**Problem requirements**
Counting only lines below that contain the string "computer", give the total as a single number.

━━━━━━

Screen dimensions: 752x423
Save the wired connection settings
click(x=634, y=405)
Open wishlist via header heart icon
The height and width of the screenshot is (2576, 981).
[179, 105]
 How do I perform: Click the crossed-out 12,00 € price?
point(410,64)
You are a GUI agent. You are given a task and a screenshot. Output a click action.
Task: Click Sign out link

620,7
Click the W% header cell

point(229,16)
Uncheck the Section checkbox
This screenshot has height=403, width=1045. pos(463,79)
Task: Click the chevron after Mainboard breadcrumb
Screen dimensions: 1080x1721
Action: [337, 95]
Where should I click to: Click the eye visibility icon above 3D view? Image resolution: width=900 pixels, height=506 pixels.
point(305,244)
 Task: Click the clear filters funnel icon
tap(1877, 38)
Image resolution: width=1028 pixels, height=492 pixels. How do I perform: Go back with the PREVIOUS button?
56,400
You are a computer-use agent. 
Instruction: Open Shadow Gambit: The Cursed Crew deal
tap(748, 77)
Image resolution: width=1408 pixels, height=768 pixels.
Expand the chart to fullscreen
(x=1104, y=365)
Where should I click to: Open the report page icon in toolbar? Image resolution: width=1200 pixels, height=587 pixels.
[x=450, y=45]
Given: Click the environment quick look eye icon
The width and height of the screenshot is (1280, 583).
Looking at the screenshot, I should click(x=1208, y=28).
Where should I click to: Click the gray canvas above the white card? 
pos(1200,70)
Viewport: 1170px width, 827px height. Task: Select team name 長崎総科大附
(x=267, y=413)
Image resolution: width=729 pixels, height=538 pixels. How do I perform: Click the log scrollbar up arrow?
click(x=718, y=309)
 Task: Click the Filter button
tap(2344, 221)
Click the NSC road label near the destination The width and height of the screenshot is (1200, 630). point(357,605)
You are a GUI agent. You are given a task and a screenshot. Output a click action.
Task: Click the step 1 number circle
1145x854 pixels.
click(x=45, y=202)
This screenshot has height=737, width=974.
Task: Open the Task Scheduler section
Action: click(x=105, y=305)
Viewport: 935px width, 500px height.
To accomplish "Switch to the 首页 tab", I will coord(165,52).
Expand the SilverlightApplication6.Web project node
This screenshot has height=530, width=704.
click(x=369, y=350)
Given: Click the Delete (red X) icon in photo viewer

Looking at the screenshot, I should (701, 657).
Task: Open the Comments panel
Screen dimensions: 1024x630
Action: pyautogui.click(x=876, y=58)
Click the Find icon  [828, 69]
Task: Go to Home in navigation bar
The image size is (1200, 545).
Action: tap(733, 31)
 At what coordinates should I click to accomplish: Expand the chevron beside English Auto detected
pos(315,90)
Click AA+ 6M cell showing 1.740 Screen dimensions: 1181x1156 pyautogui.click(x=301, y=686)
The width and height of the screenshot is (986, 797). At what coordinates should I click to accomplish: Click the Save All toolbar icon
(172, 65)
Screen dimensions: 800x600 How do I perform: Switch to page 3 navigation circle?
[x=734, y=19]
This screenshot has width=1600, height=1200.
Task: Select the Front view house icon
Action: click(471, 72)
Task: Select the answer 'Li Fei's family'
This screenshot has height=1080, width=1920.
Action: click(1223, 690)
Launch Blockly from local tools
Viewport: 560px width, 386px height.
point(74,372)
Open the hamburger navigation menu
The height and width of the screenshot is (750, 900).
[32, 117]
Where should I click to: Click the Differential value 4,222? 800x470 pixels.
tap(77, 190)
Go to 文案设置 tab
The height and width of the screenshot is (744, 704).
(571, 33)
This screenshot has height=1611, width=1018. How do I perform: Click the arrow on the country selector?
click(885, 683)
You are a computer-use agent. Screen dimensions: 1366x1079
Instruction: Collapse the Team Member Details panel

━━━━━━

**Solution to the problem**
2